Limit involving prime and composite numbers

Let $p(x) = \frac{x}{\ln x}$, being the approximate prime counting function. That means there are approximately $\frac{x}{\ln x}$ primes less than or equal to x, and $x-\frac{x}{\ln x}$ composites less or equal to than x.

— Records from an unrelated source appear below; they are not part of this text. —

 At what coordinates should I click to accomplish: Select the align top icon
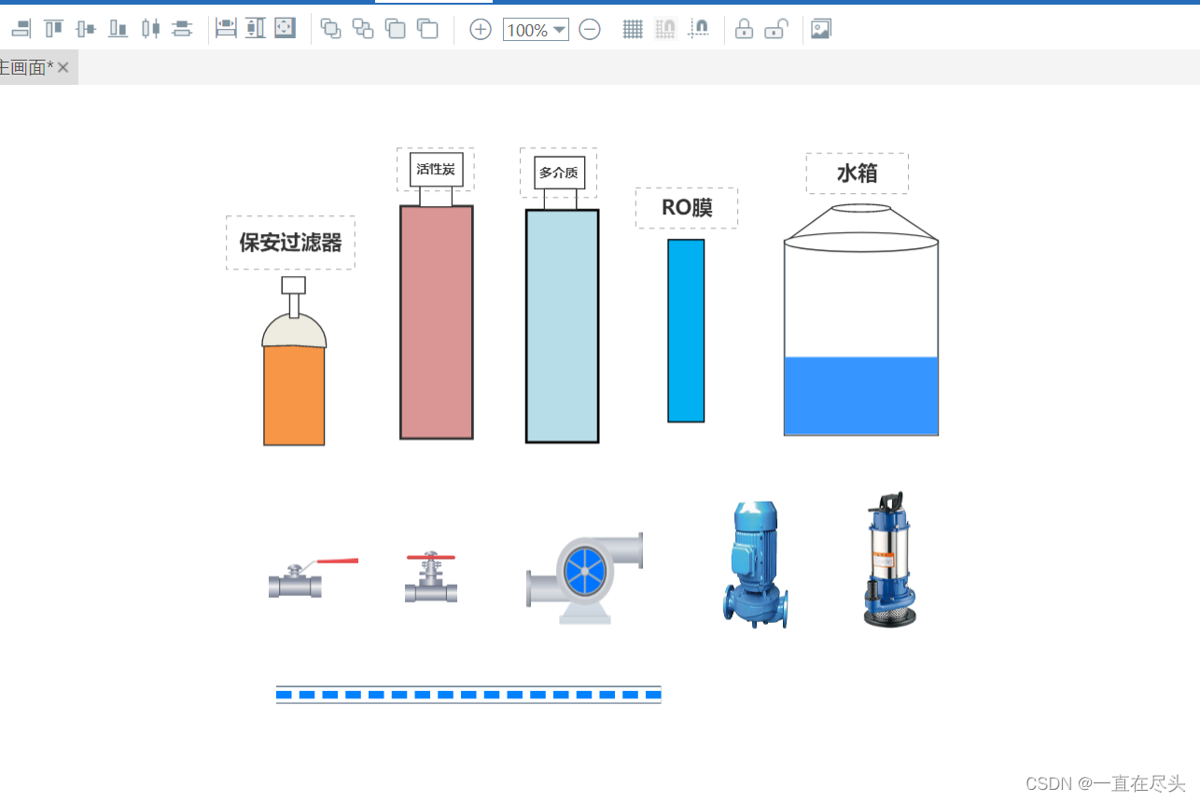[x=53, y=29]
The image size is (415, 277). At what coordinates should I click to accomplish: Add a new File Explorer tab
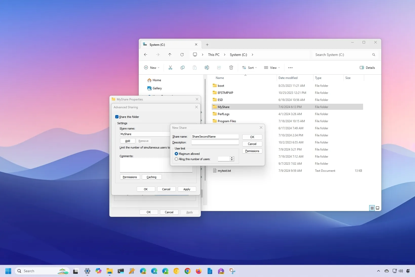[207, 45]
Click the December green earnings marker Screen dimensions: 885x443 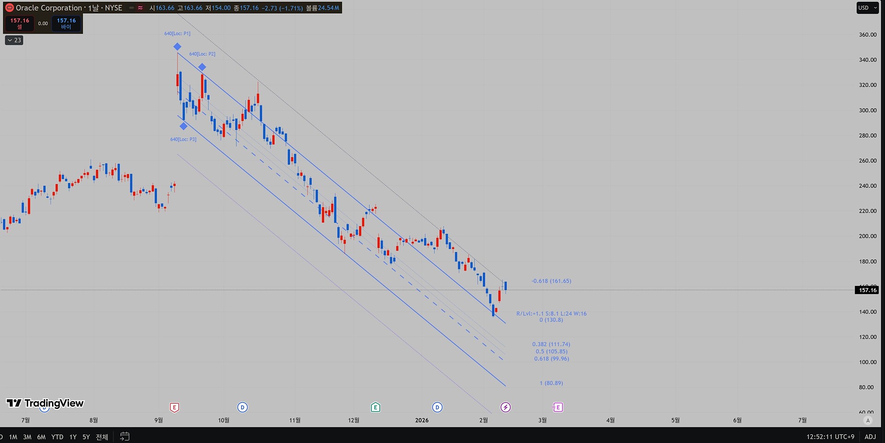(x=375, y=407)
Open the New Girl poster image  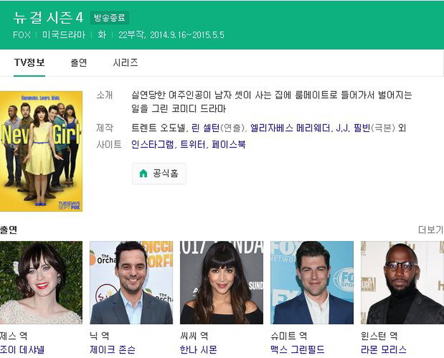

First, let's derive $p_n$. Since there are about $\frac{x}{\ln x}$ primes less than or equal to x, there are x primes less than or equal to $x\ln(x)$. So $p_n \sim n\ln n$. Now for $c_n$, there are $x(1-\frac{1}{\ln x})$ composites less than or equal to x, so there are x composites less than or equal to $\frac{x\ln x}{(\ln x) - 1}$. Therefore, $c_n \sim \frac{n\ln n}{(\ln n) - 1}$

So, your limit now becomes: $\frac{n\ln n}{n(\ln (n) - 1)} - \frac{1}{(\ln n) - 1} - \frac{n\ln n}{n^2(\ln (n) - 1)}$, and as n approaches infinity, the last two terms drop to zero, and a simple coefficient test shows the first term is equal to one. And, $$\lim_{n\to\infty} \frac {c_n}n-\frac{c_n}{p_n}-\frac {c_n}{n^2} = 1$$